This dataset consists of a citation graph. It was constructed by downloading and parsing the Works section of the Open Alex catalog of the global research system. Open Alex (see citation below) contains detailed information about scholarly research, including articles, authors, journals, institutions, and their relationships. The data were downloaded on 2024-07-15.
The dataset comprises two compressed (.xz) files.
1) filename: openalexID_integer_id_hasDOI.parquet.xz. The tabular data within contains three columns: openalex_id, integer_id, and hasDOI. Each row represents a record with the following data types:
• openalex_id: A unique identifier from the Open Alex catalog.
• integer_id: An integer representing the new identifier (assigned by the authors)
• hasDOI: An integer (0 or 1) indicating whether the record has a DOI (0 for no, 1 for yes).

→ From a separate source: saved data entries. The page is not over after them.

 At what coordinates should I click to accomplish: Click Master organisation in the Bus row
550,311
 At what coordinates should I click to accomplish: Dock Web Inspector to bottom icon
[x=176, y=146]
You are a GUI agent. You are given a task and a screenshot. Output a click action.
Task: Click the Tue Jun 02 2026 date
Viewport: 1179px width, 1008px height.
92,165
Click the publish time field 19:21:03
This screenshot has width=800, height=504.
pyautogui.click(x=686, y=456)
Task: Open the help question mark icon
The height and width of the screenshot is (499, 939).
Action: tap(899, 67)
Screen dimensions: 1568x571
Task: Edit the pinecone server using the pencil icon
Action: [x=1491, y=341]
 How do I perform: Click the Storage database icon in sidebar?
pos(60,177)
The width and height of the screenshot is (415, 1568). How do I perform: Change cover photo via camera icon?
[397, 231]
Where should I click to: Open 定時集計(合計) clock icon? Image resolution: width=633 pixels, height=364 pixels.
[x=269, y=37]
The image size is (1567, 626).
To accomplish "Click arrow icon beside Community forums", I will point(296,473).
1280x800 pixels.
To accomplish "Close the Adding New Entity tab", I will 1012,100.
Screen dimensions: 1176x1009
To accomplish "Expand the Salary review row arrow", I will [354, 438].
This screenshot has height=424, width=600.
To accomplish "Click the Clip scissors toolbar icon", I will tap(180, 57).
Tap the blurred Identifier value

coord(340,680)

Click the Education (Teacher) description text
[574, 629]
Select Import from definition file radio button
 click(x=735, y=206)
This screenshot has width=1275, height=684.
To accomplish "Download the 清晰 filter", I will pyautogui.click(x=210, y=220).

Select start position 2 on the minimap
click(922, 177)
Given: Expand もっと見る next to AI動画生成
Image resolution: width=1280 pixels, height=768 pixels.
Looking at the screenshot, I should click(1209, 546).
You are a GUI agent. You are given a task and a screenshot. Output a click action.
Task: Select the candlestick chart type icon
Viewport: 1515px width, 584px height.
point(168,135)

2) filename: citation_table.tsv.xz
This edgelist of citations has two columns (no header) of integer values that represent citing and cited integer_id, respectively.
Summary Features
• Total Nodes (Documents): 256,997,006
• Total Edges (citations): 2,148,871,058
• Documents with DOIs: 163,495,446
• Edges between documents with DOIs: 1,936,722,541
The code used to generate these files can be found here: https://github.com/illinois-or-research-analytics/lorran_openalex/
|